2.1 Ciò peraltro non significa che i ricorrenti siano privi di tutela contro gli atti che hanno
concretamente portato all’applicazione del vincolo cautelare sull’immobile di cui si tratta. Infatti,
secondo il costante insegnamento di questa Corte, avverso l’atto con il quale il pubblico ministero,
nell’ambito dei poteri attribuitigli dall’art. 655 cod. proc. pen., determina le modalità esecutive di un
provvedimento giurisdizionale, può e deve essere esperito incidente d’esecuzione ai sensi dell’art.

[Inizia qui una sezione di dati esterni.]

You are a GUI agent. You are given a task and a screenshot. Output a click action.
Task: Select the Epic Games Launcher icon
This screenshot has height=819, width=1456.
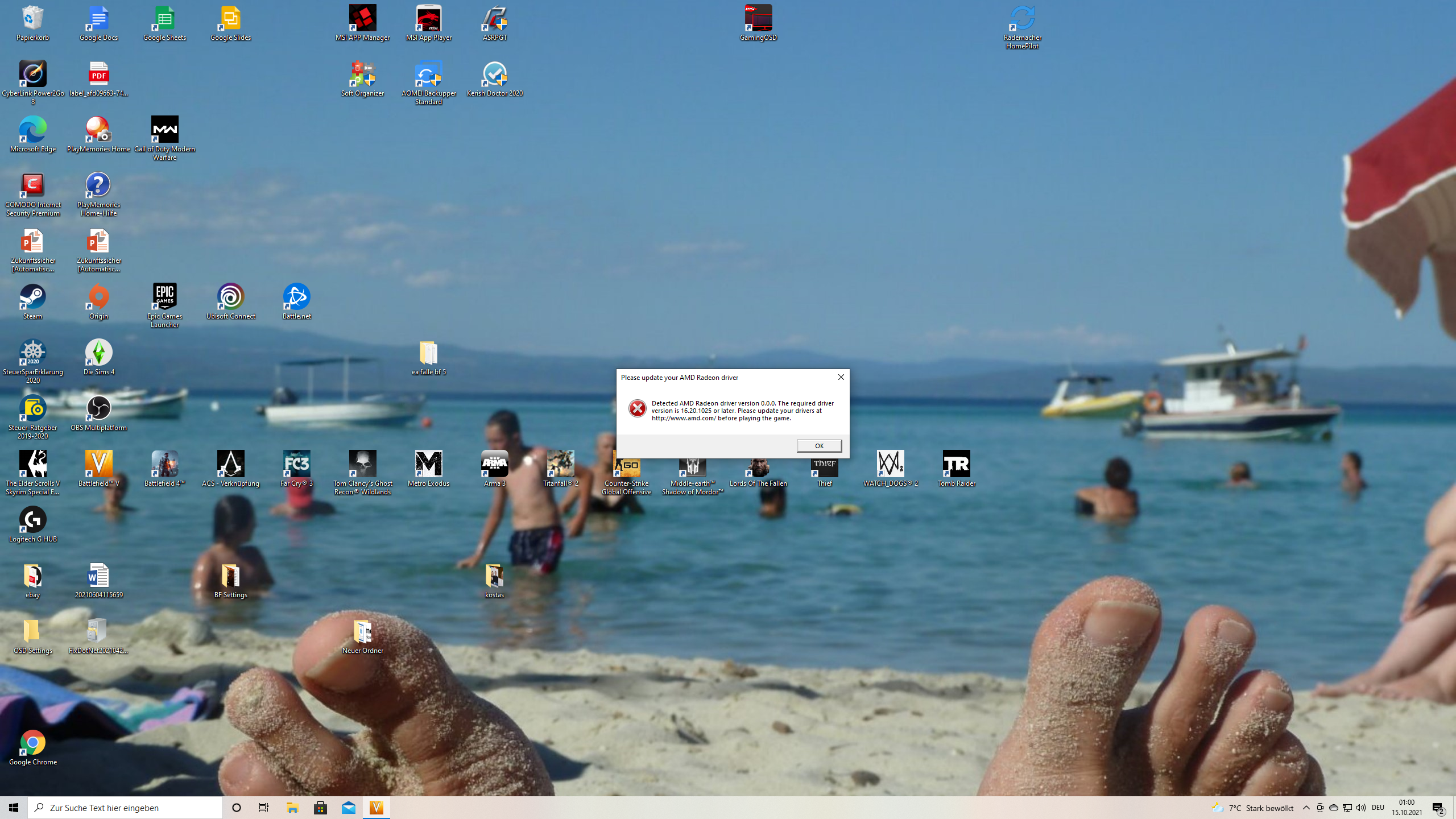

666 del codice di rito dinanzi al giudice competente, che, nel caso di specie ai sensi del primo
comma dell’art. 665 dello stesso codice, è lo stesso giudice che ha adottato il provvedimento di
sequestro (Sez. 3, n. 47326 del 16 novembre 2007, Stravati, Rv. 238530).
2.2 Deve infine escludersi che possa in questa sede convertirsi il ricorso per cassazione proposto
dal Borghetti e dalla Martinez in incidente d’esecuzione, perché la conversione – rectius la diversa
qualificazione di cui all’art. 568, comma 5, cod. proc. pen. – si riferisce ai soli mezzi d’impugnazione
e tale non può considerarsi l’incidente d’esecuzione (Sez. Un. n. 27/00 del 24 novembre 1999,
Magnani, Rv. 215212; Sez. 3, n. 3924/10 del 3 dicembre 2009, Giannicola, Rv. 246011). La
declaratoria d’inammissibilità del ricorso, peraltro, non preclude alla parte che vi abbia interesse la
facoltà di attivare in ogni tempo la procedura d’esecuzione, all’esito della quale potrà essere
proposto legittimamente ricorso avverso il provvedimento del giudice.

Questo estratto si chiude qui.